Natasha Caruana

At First Sight

Caruana’s project for the 2014 BMW Residency at the Nicéphore Niépce Museum in Chalon-sur-Saône, France, searches for the truth behind love at first sight or ‘coup de foudre’ (bolt of lightning in English). Her work explores personal experience alongside investigating the subject through the work of neuroscientists, anthropologists and evolutionary biologists.

Using photography as her tool, Caruana unpicks the personal experience of falling in love at first sight during her residency in Chalon. In her search for the truth she turns to science, Mother Nature and other people’s accounts of this romantic phenomenon.  

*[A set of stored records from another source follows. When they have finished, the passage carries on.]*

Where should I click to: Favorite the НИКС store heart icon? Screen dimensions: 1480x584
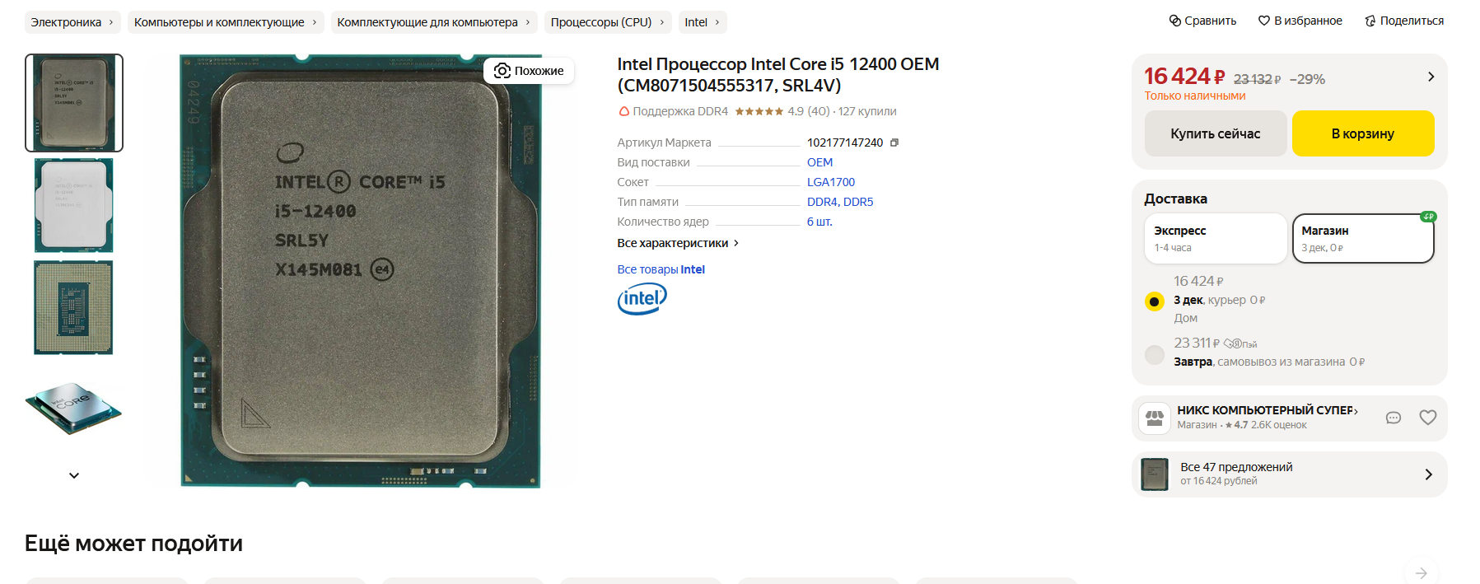click(x=1428, y=418)
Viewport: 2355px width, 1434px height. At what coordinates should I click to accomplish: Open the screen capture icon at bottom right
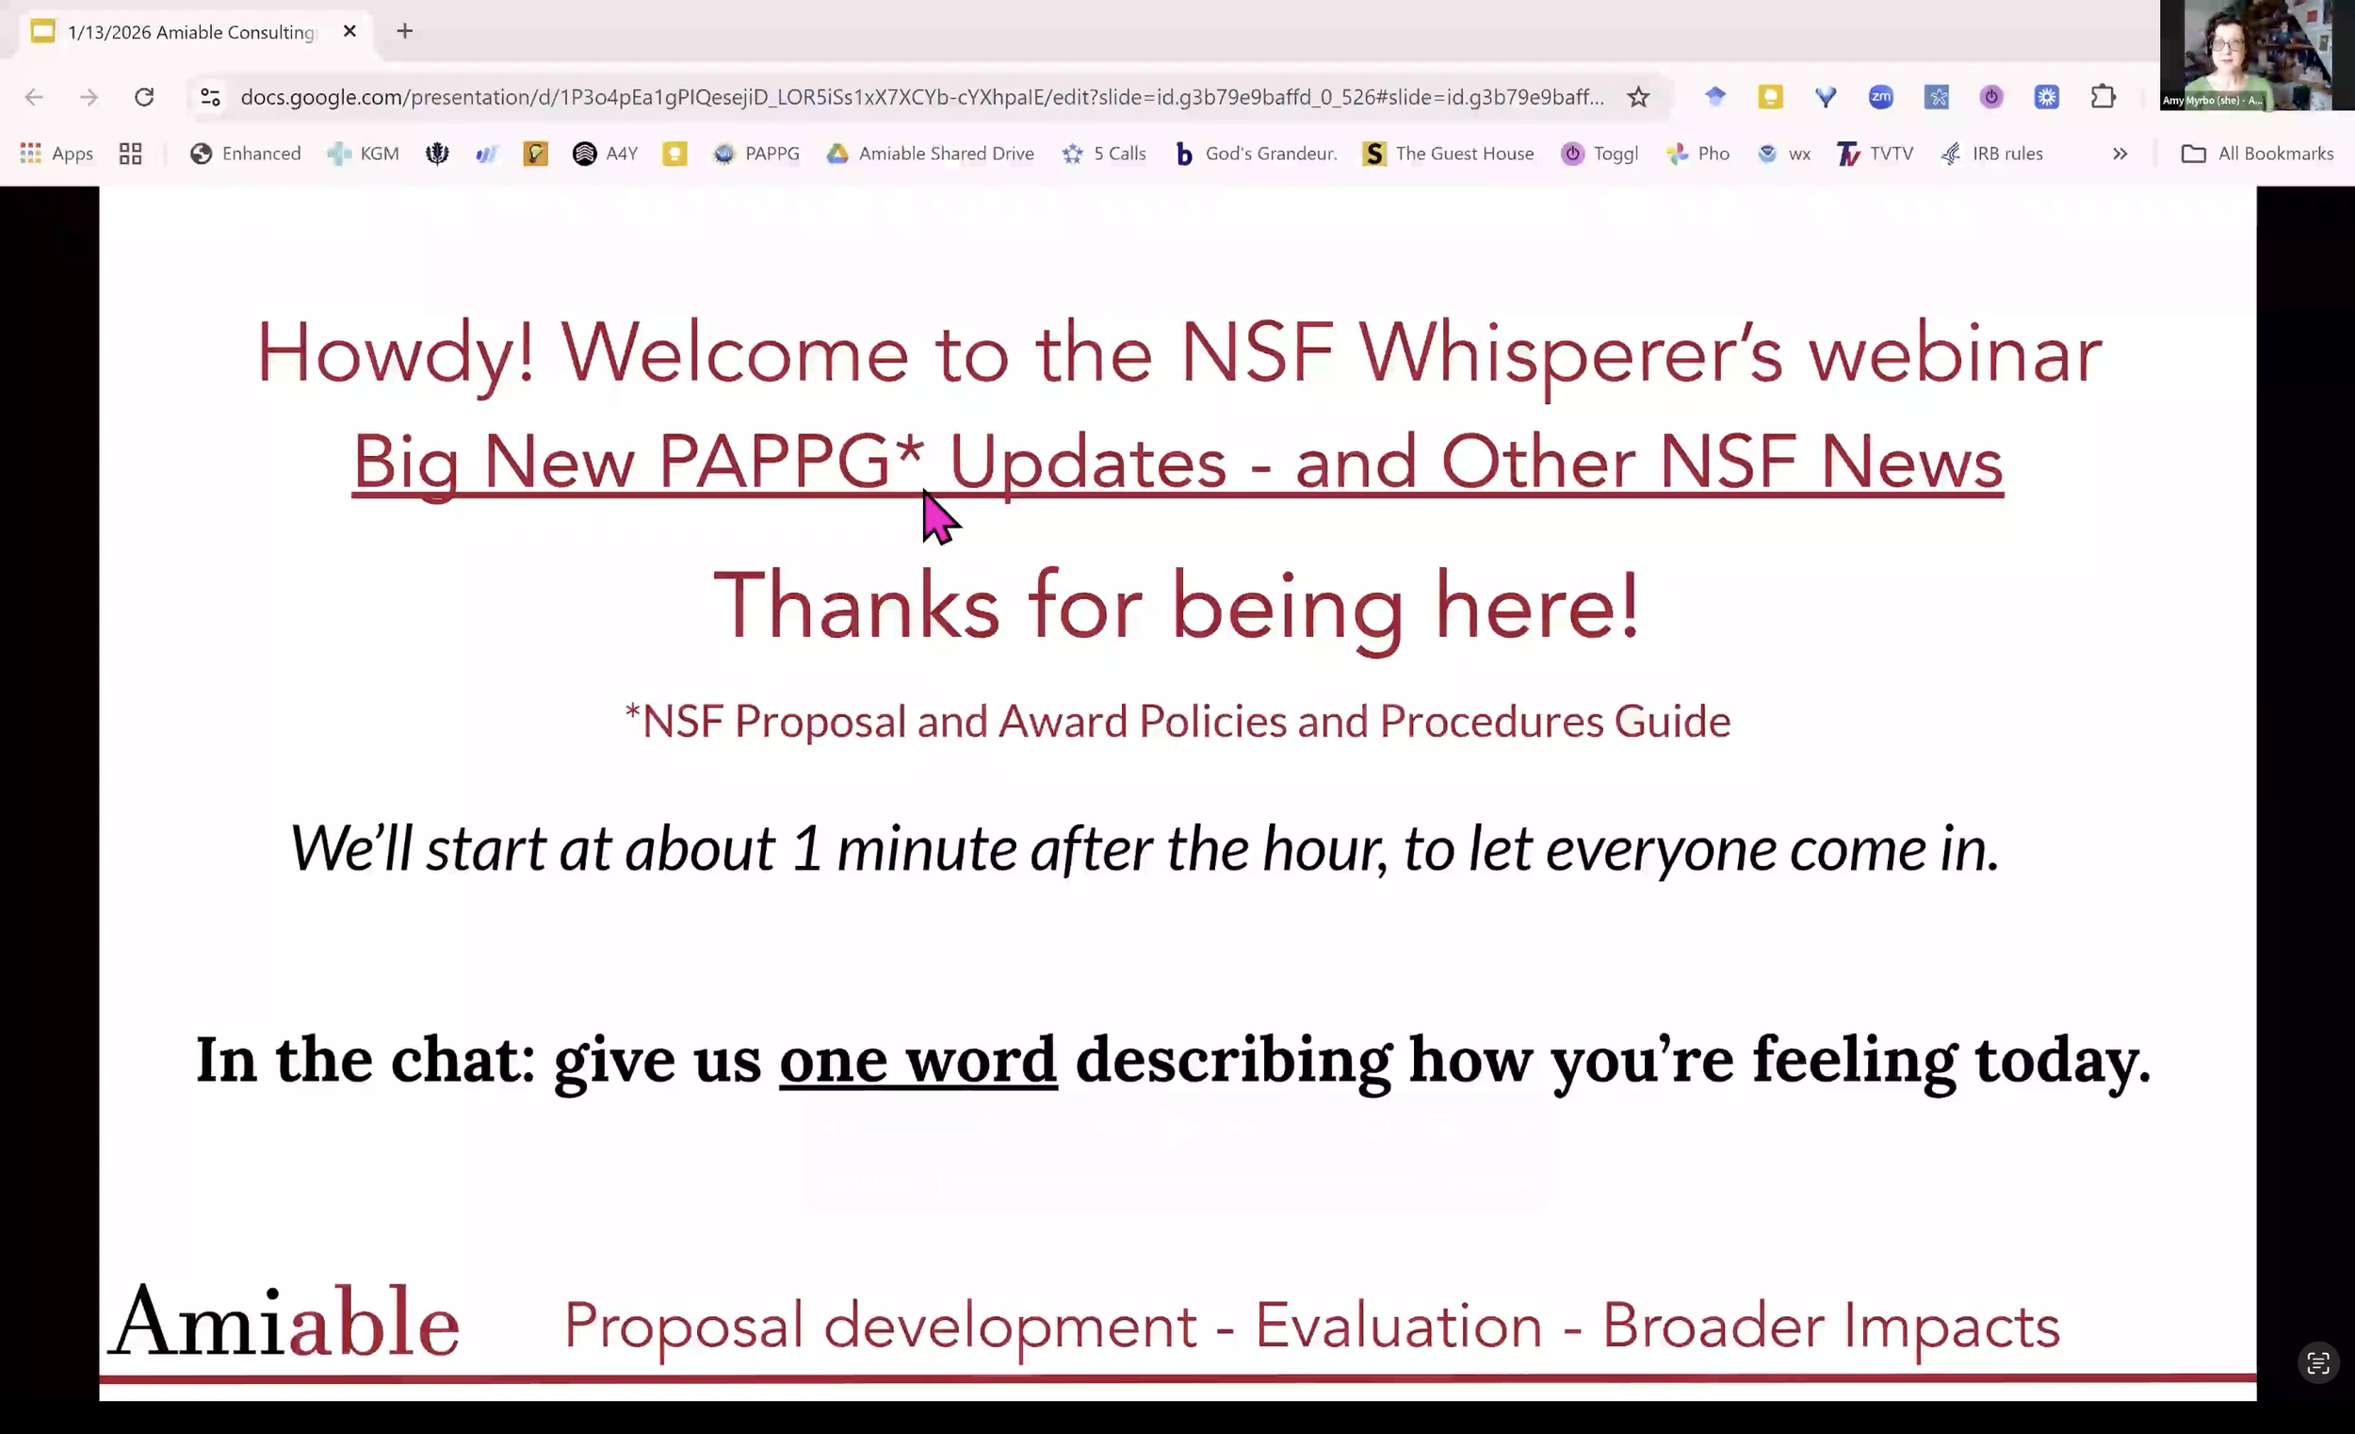(x=2318, y=1363)
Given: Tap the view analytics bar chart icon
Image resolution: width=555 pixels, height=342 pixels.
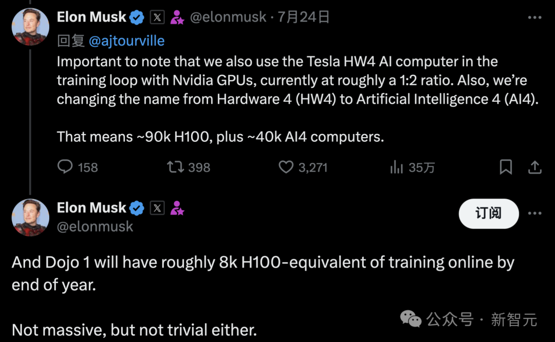Looking at the screenshot, I should tap(397, 167).
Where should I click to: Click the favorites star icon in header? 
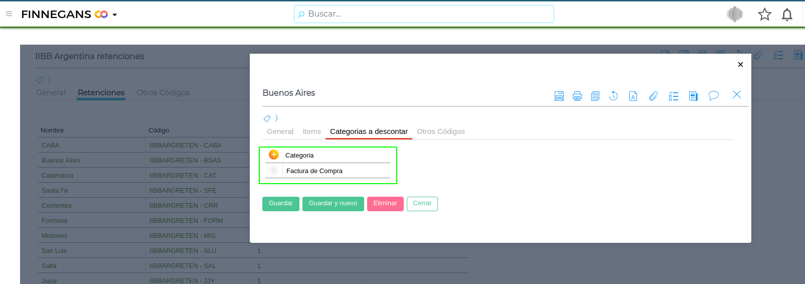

Science challenges the romantic, fairytale, happily-ever-after notion of love. Turning to Charles Darwin’s seminal text On the Origin of Species by Means of Natural Selection (published in 1859), and research by academic Alfred Kinsey who wrote Sexual Behaviour in the Human Male (1948), and second book about female humans and sexual behaviour five years later, Caruana found the counter argument to her experience; she could not investigate the romance of humans without employing science to explore love at first sight in a critical, objective way.

About the Artist

Artist Website

Caruana is a photographic artist living and working in London. She has an MA in photography from the Royal College of Art, London and is a Senior Lecturer of Photography at the University for the Creative Arts, Surrey, UK. In 2010 Caruana co-founded the London based studioSTRIKE artists studios. In 2014 Caruana

was named as the winner of the BMW Artist in Residency Award 2014 at musée Nicéphore Niépce, France.

Caruana’s own art practice is grounded in research concerned with narratives of love, betrayal and fantasy. Significant to all Caruana’s work is the questioning of how today’s technology is impacting relationships.

Her work has been shown internationally from the United States, Poland, Germany, China, Australia and Saudi Arabia. Her series ‘Married Man’ and ‘Fairytale for Sale’ have been included in numerous contemporary photographic catalogues, the latter printed as a monograph, and both have toured widely. Her work is held in numerous private collections and in the public collections of the British Library, The Women’s Library and The Kinsey Institute in the United States.

Caruana was nominated and shortlisted for the 2014 Foam Paul Huf Award, the Deutsche Bank Pyramid prize in 2008 and for the National Magazine Awards in 2007. Caruana has been named as the one to watch in the Royal Photographic Society Journal and selected by the Humble Arts Foundation as one of 18 leading female art photographers currently working in the UK.